Good lord. And without telling the parent you would take the child miles on a train? I think that's extraordinary.

Missus84 · 26/05/2010 15:16

The train ride doesn't seem to be a problem for the OP.

Missus84 · 26/05/2010 15:19

And yes if I felt it was a reasonable distance and a worthwhile trip I would take a train trip somewhere, and wouldn't call the parents to tell them unless they'd asked to be told about trips in advance.

backtotalkaboutthis · 26/05/2010 15:28

I think that's strange. But there we are.

FabIsGoingToGetFit · 26/05/2010 15:58

I was a nanny and I wouldn't call the mother to say we were going for a walk but if we were going further afield I would normally check it was okay. Just common courtesy.

Strix · 26/05/2010 17:19

It's quite common for me to come home and discover DS has been to the "Dinosaur Museum" (Natural History museum to everyone else). This comes to my attention when DS can no longer contain the excitement. This is fine. Nanny doesn't need my permission to walk out the door. And she doesn't need it to get on a train into London (which takes about 40 minutes) either. If you don't trust your nanny to organise and execute the day, she isn't much of a nanny.

(now I relise this doesn't really apply to OP as she has a regular "babysitter" who only comes a few hours a week. So possibly different. But, the point is certainly valid for nannies who work say a 10 hour day.
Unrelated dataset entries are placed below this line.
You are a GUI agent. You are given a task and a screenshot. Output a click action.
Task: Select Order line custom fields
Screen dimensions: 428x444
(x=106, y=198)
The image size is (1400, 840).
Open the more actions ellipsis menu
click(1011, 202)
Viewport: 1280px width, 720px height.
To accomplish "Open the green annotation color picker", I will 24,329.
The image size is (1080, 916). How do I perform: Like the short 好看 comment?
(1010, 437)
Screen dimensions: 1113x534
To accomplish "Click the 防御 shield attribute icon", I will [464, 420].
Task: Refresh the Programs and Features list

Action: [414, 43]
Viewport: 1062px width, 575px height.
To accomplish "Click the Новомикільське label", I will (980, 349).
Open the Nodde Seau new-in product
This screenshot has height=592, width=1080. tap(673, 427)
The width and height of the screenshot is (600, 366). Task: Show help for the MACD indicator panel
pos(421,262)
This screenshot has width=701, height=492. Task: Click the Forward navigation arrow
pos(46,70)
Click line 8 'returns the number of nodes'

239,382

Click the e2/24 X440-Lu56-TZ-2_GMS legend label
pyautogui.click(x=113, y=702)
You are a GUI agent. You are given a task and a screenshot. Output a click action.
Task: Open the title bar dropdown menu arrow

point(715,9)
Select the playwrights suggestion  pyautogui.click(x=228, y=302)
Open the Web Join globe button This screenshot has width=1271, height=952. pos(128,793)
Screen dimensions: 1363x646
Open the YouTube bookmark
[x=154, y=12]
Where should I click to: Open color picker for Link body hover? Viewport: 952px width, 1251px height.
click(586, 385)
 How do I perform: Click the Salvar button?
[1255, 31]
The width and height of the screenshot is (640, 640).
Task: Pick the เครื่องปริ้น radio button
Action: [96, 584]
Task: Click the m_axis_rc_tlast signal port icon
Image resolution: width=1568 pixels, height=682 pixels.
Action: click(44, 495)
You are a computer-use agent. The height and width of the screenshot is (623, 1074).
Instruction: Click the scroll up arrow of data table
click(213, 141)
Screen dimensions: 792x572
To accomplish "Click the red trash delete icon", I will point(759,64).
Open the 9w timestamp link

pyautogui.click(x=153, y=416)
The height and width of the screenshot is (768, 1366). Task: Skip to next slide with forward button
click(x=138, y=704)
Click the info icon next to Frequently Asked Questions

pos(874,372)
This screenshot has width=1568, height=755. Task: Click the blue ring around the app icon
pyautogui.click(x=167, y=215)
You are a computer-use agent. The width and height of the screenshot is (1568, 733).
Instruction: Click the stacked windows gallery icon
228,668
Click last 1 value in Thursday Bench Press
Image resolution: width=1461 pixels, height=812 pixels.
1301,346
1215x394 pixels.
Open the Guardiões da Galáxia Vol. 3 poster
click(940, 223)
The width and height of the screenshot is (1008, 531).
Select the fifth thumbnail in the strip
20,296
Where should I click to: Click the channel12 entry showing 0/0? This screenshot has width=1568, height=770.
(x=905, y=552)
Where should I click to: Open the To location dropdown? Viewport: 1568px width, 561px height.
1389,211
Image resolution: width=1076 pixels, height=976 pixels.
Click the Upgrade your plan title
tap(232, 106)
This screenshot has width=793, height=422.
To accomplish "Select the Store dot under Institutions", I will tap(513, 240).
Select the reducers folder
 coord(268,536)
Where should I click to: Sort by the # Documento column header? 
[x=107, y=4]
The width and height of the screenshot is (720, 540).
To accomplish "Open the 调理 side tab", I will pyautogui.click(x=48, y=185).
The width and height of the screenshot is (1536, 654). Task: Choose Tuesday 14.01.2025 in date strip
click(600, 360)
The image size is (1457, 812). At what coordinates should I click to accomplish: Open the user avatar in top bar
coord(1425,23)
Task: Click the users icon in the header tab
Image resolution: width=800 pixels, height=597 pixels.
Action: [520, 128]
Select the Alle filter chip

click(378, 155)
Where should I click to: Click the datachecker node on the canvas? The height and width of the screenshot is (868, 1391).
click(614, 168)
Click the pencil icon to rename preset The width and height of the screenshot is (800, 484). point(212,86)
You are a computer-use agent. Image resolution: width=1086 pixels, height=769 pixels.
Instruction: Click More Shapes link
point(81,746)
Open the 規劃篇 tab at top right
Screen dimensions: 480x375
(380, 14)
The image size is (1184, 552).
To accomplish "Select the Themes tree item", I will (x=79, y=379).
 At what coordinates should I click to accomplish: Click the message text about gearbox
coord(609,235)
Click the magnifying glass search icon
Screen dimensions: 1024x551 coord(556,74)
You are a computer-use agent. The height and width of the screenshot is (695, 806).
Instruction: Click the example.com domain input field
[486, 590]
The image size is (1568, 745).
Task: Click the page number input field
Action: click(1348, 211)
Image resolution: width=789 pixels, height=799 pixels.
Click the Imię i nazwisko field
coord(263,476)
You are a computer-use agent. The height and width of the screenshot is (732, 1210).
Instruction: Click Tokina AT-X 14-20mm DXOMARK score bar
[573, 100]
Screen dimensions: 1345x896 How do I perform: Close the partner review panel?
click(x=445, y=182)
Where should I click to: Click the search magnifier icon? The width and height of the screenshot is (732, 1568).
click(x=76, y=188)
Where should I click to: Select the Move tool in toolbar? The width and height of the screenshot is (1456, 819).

FabIsGoingToGetFit · 26/05/2010 18:11

I still think it is acceptable for the mother to be asked/informed if the nanny is taking her children on a long trip.

Strix · 26/05/2010 19:31

I agree with that. But, once mum has been informed (unreliably by a 2 year old), the appropriate course of action is a calm and cool discussion to find out what happened. And if that poin mum is not happy with the course of action, it is then time (again, calmly) to advise nanny of her preferred dos and don'ts.

cat64 · 26/05/2010 19:47

This reply has been deleted

Message withdrawn

Nellykats · 26/05/2010 22:50

I think the term "babysitter" implies caring for the child at home... It's different to take the child to the park or on the bus to taking him to a house. Unless she is a registered childminder you wouldn't know if her house is childproofed, if she has any animals you're weary of etc.
My DS is a very active boy who likes to climb stairs, so I would want to know where he goes has a stairgate, for example. Actually, if he was to spend time at somebody's house I would definitely want to visit and see what the place is like.

I think a chat would be good, and then you could make it clear what you expect of the time she spends with your DS.

BlueGreen · 26/05/2010 23:03

"Actually, if he was to spend time at somebody's house I would definitely want to visit and see what the place is like." Seriously?

Missus84 · 26/05/2010 23:06

"Babysitter" implies someone who comes round on an occasional evening and watches TV while the kids are in bed though. A regular, contracted day time childcarer is normally called a nanny. Maybe that's part of where the problem with expectations has arisen from.